Ci sono parole che arrivano a noi dopo avere varcato gli oceani del tempo, parole in un alfabeto antico, incise su un’antica stele per qualcuno che non c’è più, ci sono le indicazioni musicali, ma noi non conosciamo la musica greca, manca l’ultima frase in basso, perché uno dei proprietari precedenti l’aveva tagliato per rendere stabile quell’antico pezzo di marmo. La stele è ora esposta al Museo Nazionale Danese e si possono reperire in rete molte foto e varianti delle traduzioni, oltre che la messa in musica e non ce ne sono due uguali. La traduzione che ci ha offerto oggi la filosofa Claudia Baracchi è talmente bella da essere una poesia:
Sono un’immagine, io, la pietra;
qui mi pone Seikilos, segno
duraturo di una memoria
immortale.
Finché vivi, risplendi.
Non affliggerti affatto.
Il vivere è per poco.
Il tempo esige la fine.
Mi ha commosso profondamente ascoltare queste parole,
trascriverle e poi rileggerle, soprattutto dopo un pomeriggio filosofico che ha
nutrito la mia anima. È stato magnifico ascoltare la nostra maestra che ci ha
guidato tra le rappresentazioni di Odisseo, Orfeo, il teatro, il senso della
trascendenza e il misticismo. Ci ha guidato nella Repubblica di Platone, dove
le anime degli eroi sono intente a scegliere la propria vita nuova. Tutti
questi racconti risuonano forti in me, hanno addirittura evocato Le parole, l’autobiografia di Jean-Paul
Sartre che avevo studiato decenni fa per l’esame finale di francese III all’Università.

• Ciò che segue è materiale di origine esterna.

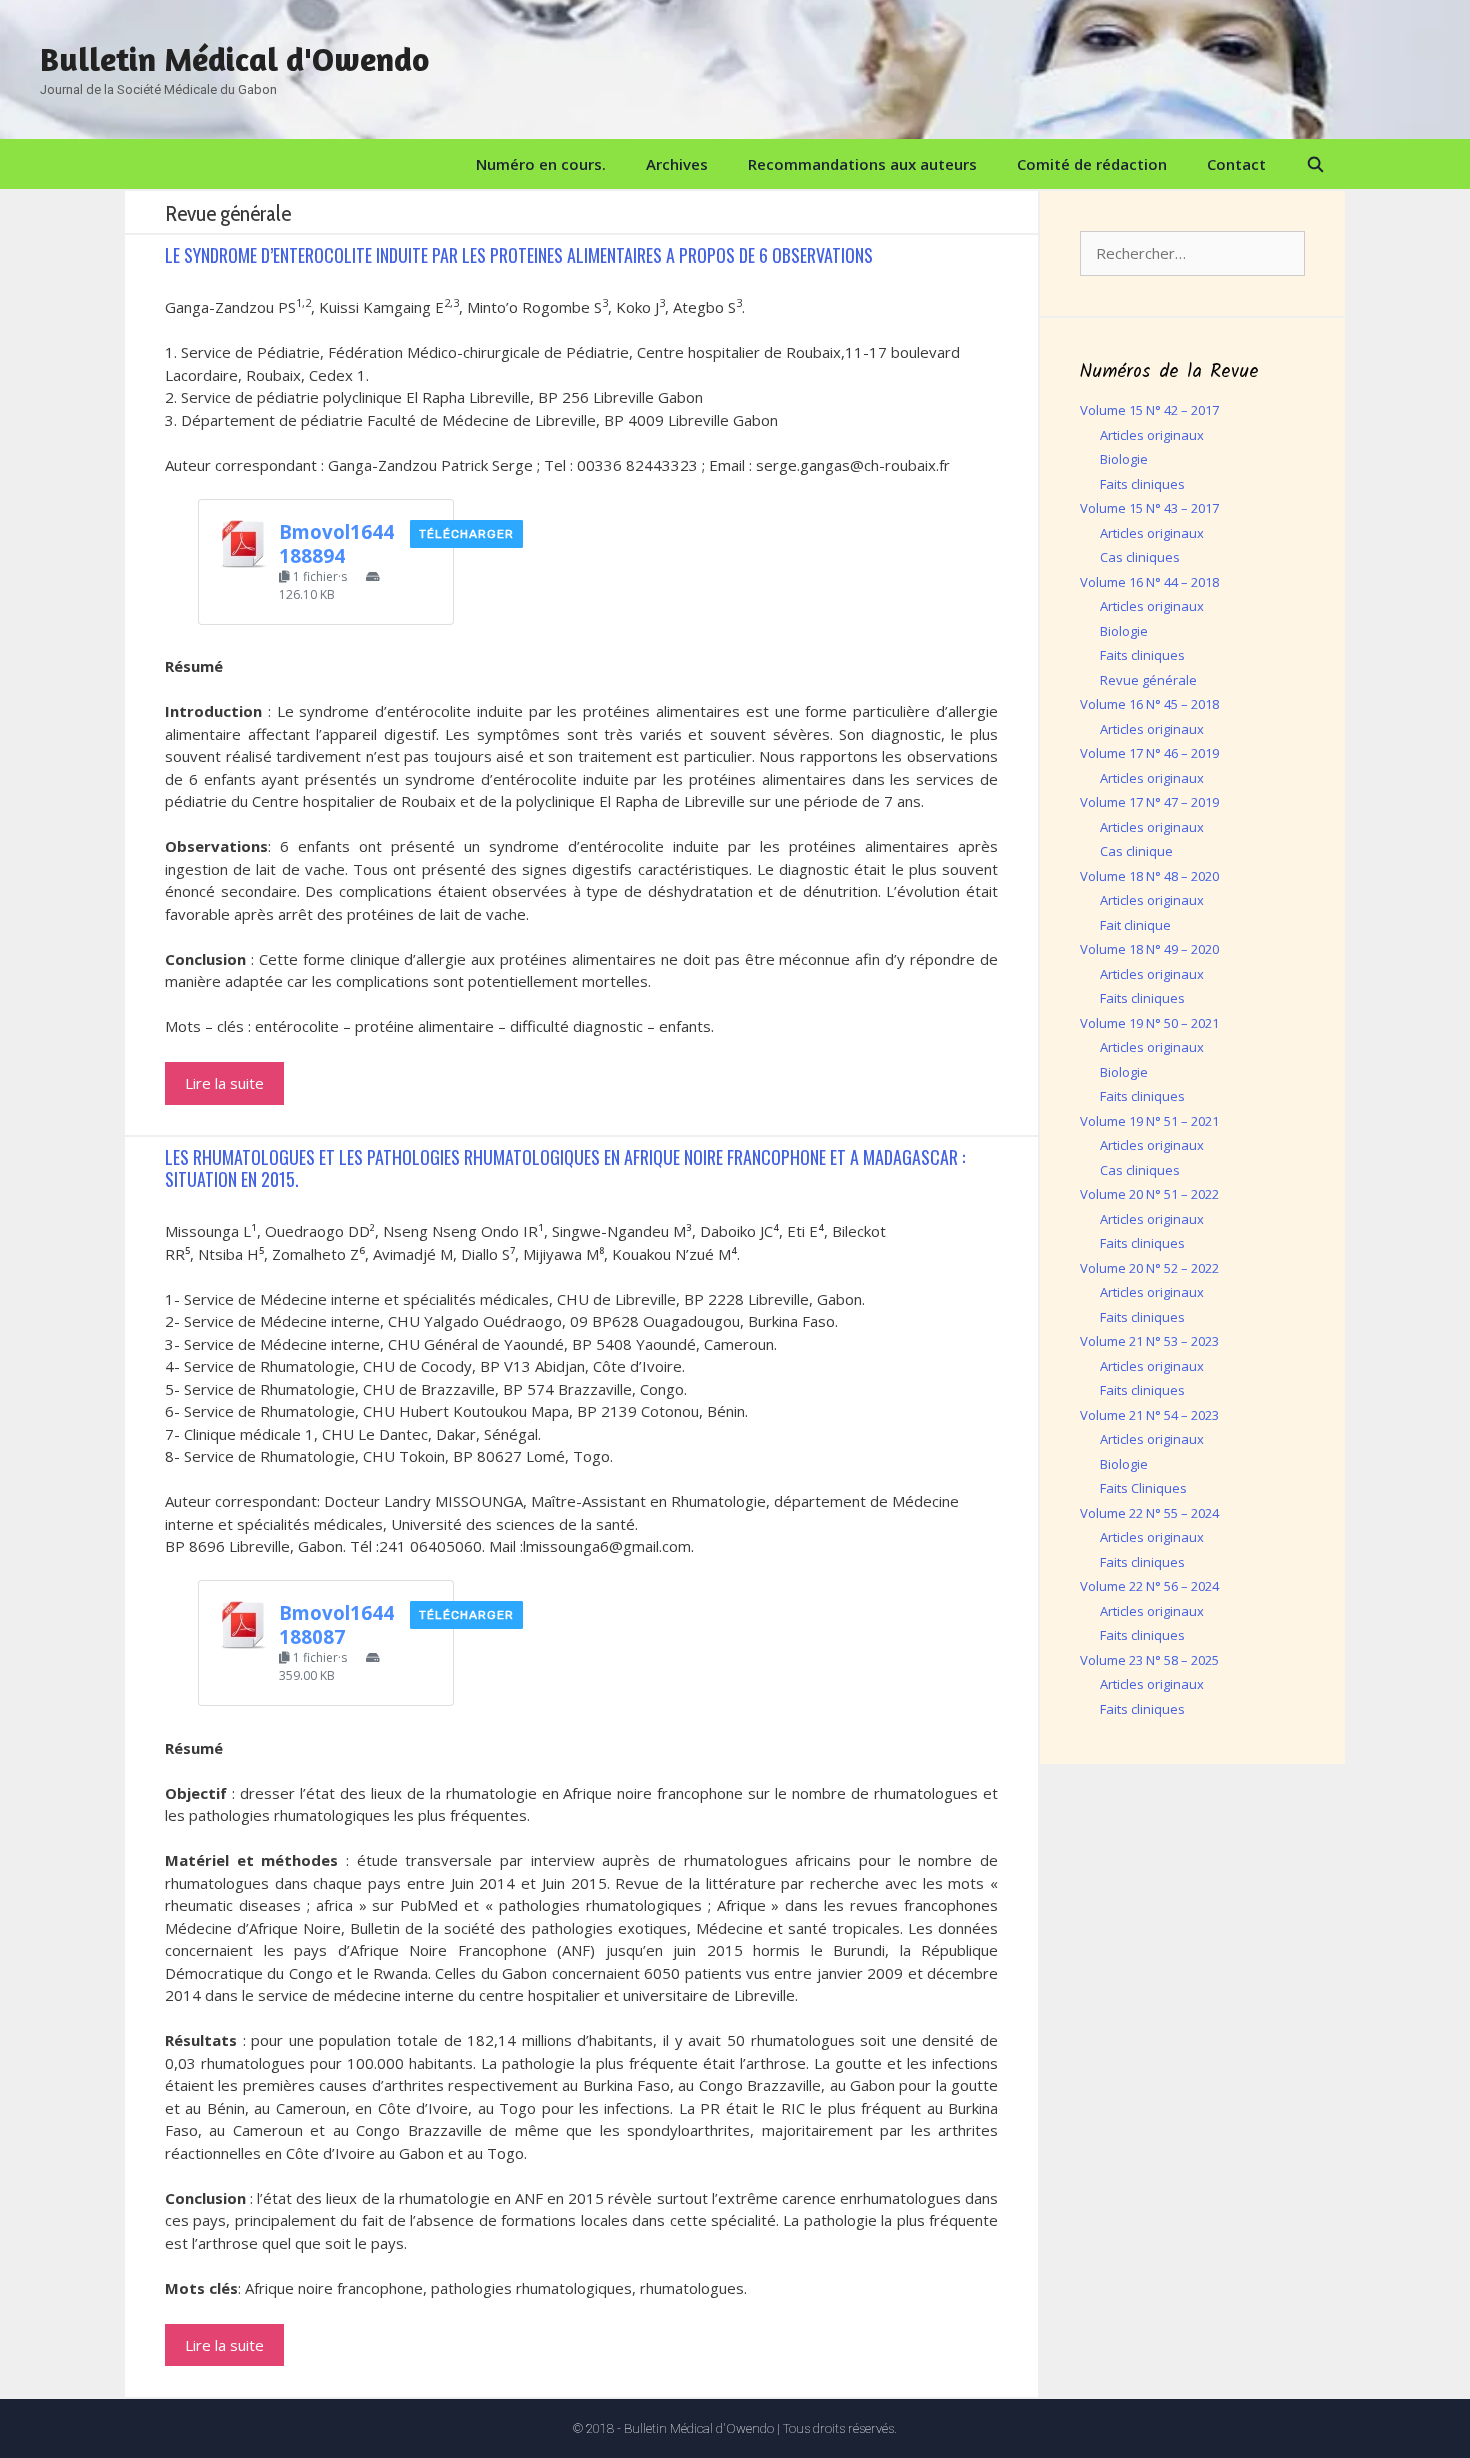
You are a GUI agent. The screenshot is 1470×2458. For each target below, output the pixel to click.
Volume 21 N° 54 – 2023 (1149, 1415)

In tutto questo turbinio di ricordi e di scoperte più di tutte risuonano in me
alcune delle frasi dell’epitaffio: “Sono un’immagine, io, la pietra” un verso
che vorrei avere scritto io come mi ha detto anche il mio amico poeta Danilo. L’ultima
frase “Il tempo esige la fine” perché il nostro essere nel tempo non può
prescindere dalla sua durata che per noi viventi ha un limite. Ma più di tutte
mi risuonano queste parole: “Finché vivi, risplendi” e in questa dimensione
possiamo risplendere nella luce che ci arriva dalla nostra unica stella, dal
sole che ci inonda e ci rallegra. Ecco, finisco su questo senso di allegria
portato dalla luce, luce che è anche una mia ossessione poetica.
Oggi è domenica 13 febbraio del terzo anno senza
Carnevale, ma pare che a Viareggio si stiano preparando a festeggiare il
Carnevale, la pandemia scema, pare, e la mia amica Paola mi ha chiesto come si
chiameranno le Cronache allora. Continueranno a essere le Cronache degli anni
senza Carnevale, perché questo virus ha segnato uno spartiacque nella nostra
storia e nel nostro immaginario, ha inciso la nostra memoria, ci ha fatto
scoprire e riscoprire paura e dolore, la nostra fragilità e la nostra
vulnerabilità. Ecco quindi anche oggi la Cronaca quotidiana, e questa è la 707,
già seduta alla scrivania perché si è messa in testa di leggere Platone mentre
io trascrivo gli appunti e li rileggo.